When we moved into the first home we bought, she and my father-in-law purchased a new washer and dryer for us. After years of carting our clothes to the laundry mat, I thought I had gone to heaven!! I told my husband, I had nothing to complain about anymore, as I did not have to chase a toddler all over the laundry mat while trying to fold clothes!
Marilyn was an amazing decorator. Her decorating, picking great locations and properties and the passage of time, brought tremendous profits when it was time to sell a home and move. Even though she never worked outside the home, she helped to increase their family’s finances.
My mother-in-law loved her children and grandchildren so much. She did not know how to verbalize that love, but she tried to show that love in shopping for them or taking them shopping. She was a great gift giver. She would often be up all night, the night before Christmas, wrapping gifts.
She threw great parties, and each one was filled with fine food, interesting conversations, and beautiful surroundings.
My mother-in-law was a tennis player, a golfer and in her last years – a pool player. She studied each sport and applied her standard of perfection to each one. Her children inherited her and her husband’s athletic abilities. My sister-in-law played competitive tennis in high school and college and my husband swam competitively in high school and college.
My husband tells the story of how they joined a country club started by the Jewish community in their town, as in the 60’s and early 70’s, the country clubs that existed did not allow Jewish people to join. He said that most of their friends growing up, were Jewish. At a time when many people were self-segregating, my husband’s family was integrating with others.
When my husband and I lost our son Sean, Marilyn was devastated as well. She loved her grandson so much. She was 5 years old when she lost her brother. She told me that her mother did not speak her brother’s name after his death, and she urged me to talk about Sean for the sake of my children, especially my youngest who was six when her brother died.
Marilyn also told me that her mother never went to church even though her father did. I asked if her mom stopped going to church after her son died and she said, she thought that is what happened, although she was so young, she wasn’t sure.
Marilyn was raised going to church, but she did not go when she was an adult.
I had many conversations about spiritual things with her over the thirty years I knew her. She had many doubts, and questions. The Friday before she died, we talked again. Once again, she told me she had doubts—I told her that she could ask God to help her with her doubts, just as the man in the Bible asked Jesus to help him with his unbelief. She told me that she wanted to see my son Sean again, and her family, and she wanted to see God. I told her to tell God that—to tell Him, she wanted a place with Him. I said, God wanted her to be with Him, so much, that He sent Jesus to die for her. She said that she believed that, and she would ask God and tell Him, she wanted to be with Him.

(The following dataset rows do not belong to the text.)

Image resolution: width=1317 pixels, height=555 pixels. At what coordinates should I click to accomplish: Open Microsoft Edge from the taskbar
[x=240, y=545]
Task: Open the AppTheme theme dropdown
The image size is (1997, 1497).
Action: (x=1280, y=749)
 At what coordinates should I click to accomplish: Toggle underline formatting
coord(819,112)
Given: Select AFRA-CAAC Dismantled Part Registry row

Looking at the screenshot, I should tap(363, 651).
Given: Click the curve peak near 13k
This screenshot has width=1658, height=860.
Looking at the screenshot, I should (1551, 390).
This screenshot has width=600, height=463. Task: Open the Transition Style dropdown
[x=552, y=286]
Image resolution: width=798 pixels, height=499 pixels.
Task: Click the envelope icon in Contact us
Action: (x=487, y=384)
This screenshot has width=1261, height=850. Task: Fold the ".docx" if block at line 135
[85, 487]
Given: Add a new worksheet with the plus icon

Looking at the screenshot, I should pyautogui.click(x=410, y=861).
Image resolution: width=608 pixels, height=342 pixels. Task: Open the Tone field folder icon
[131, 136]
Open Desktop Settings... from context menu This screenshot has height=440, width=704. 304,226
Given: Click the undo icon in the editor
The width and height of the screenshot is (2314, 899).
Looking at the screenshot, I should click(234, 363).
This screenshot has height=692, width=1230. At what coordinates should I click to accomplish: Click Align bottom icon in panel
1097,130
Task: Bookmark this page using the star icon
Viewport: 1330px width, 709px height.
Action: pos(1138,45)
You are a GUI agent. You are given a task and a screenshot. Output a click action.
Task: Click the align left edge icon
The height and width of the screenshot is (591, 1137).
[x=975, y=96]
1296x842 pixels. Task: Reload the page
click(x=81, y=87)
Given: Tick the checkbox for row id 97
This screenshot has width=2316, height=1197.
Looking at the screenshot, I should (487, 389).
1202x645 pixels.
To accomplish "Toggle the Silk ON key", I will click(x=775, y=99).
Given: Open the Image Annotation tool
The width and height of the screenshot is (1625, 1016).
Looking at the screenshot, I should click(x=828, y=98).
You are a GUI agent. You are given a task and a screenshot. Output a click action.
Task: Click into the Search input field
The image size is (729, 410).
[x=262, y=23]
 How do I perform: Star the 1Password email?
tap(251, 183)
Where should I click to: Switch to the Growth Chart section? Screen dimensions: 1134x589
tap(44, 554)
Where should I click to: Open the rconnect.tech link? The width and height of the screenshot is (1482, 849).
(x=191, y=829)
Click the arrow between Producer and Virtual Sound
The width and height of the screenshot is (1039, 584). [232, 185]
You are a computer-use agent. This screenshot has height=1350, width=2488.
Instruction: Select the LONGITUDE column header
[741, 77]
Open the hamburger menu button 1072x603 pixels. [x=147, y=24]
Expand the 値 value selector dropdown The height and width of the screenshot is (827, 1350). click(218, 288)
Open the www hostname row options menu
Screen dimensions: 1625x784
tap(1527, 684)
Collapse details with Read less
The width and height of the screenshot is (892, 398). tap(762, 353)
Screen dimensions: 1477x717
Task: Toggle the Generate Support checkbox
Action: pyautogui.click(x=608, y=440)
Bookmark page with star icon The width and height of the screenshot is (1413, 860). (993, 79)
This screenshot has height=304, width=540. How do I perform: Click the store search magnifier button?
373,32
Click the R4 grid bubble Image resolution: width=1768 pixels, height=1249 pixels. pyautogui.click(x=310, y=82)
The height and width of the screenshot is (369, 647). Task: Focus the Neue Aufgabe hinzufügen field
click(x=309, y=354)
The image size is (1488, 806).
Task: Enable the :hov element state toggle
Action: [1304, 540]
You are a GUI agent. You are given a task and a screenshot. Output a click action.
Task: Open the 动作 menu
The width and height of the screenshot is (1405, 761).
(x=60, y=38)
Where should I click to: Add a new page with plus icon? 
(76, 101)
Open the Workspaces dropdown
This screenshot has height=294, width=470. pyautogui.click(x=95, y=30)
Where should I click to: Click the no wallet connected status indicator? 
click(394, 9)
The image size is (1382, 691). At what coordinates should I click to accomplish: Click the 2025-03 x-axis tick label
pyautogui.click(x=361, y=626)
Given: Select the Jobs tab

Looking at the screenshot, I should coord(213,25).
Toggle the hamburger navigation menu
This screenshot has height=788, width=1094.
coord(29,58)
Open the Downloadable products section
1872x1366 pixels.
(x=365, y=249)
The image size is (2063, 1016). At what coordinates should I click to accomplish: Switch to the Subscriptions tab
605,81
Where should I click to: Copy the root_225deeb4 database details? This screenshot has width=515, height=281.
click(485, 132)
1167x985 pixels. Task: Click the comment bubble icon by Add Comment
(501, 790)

In past conversations with Marilyn, her biggest obstacle to wanting a relationship with God was because of the problem of pain– how could a loving God allow pain on this earth? Marilyn herself was in a great deal of pain before she died. She fought this pain, she hated it, she was angry at it. Ironically, it may have been this pain, that brought her to God. I saw this pain soften her to God and humble her before Him. No longer could she be the self-sufficient woman, who could meet all her own needs. This pain made her aware of how vulnerable she really was and helped to bring down the walls she had erected towards God.
My husband and I had prayed for decades to see his mom, soften towards the Lord, and receive His love and forgiveness, and at practically the last hour, we saw the answer to that prayer.
So, now we say, “Thank You”, to our Lord, and to Marilyn, “We will see you again!!”